Records supplied Block Start

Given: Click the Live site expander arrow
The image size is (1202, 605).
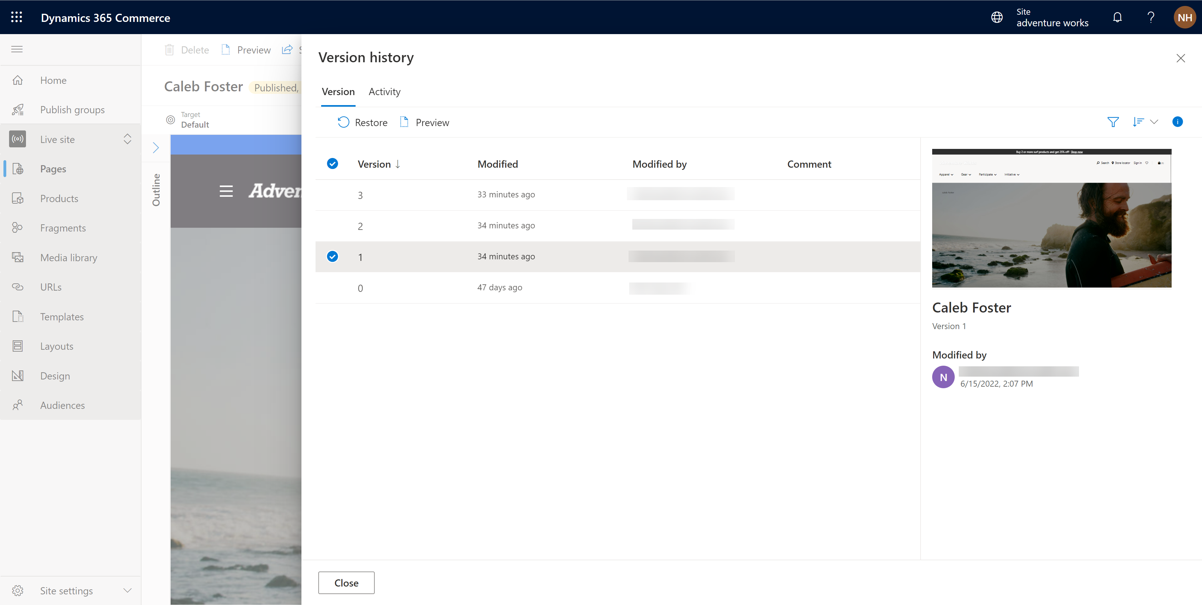Looking at the screenshot, I should pos(126,138).
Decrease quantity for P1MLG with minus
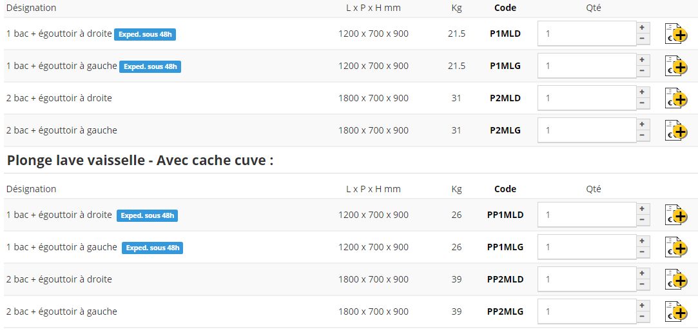This screenshot has height=336, width=698. click(642, 72)
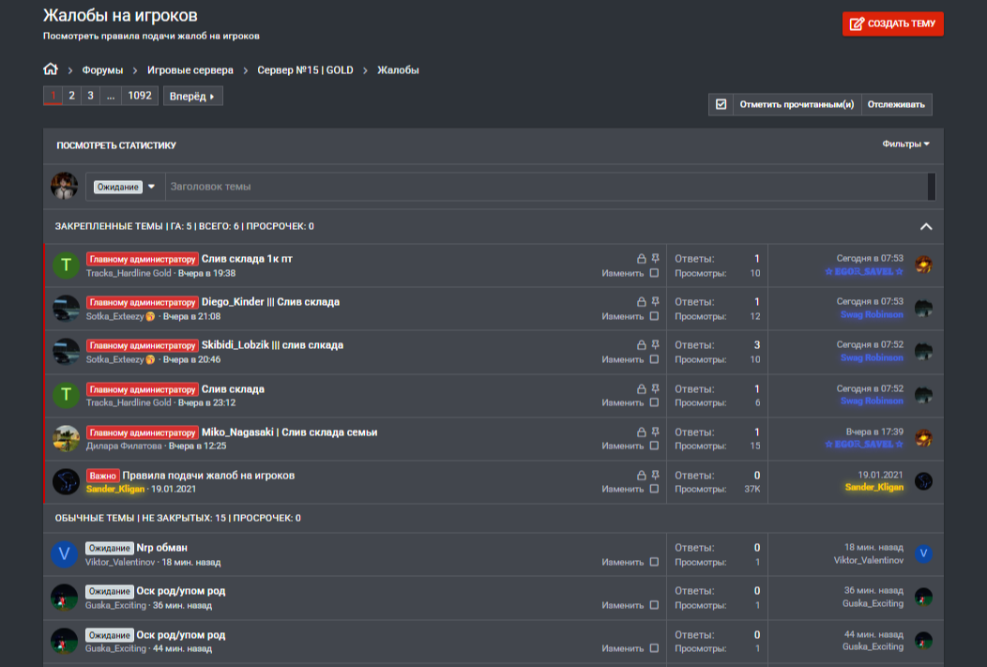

Records supplied Block End

All of the records need to be restated word for word, but not the pictures.

(Answer to the exercise):
Given: Click the Live site expander arrow
The image size is (1202, 605).
Looking at the screenshot, I should pos(126,138).
Decrease quantity for P1MLG with minus
This screenshot has height=336, width=698. click(642, 72)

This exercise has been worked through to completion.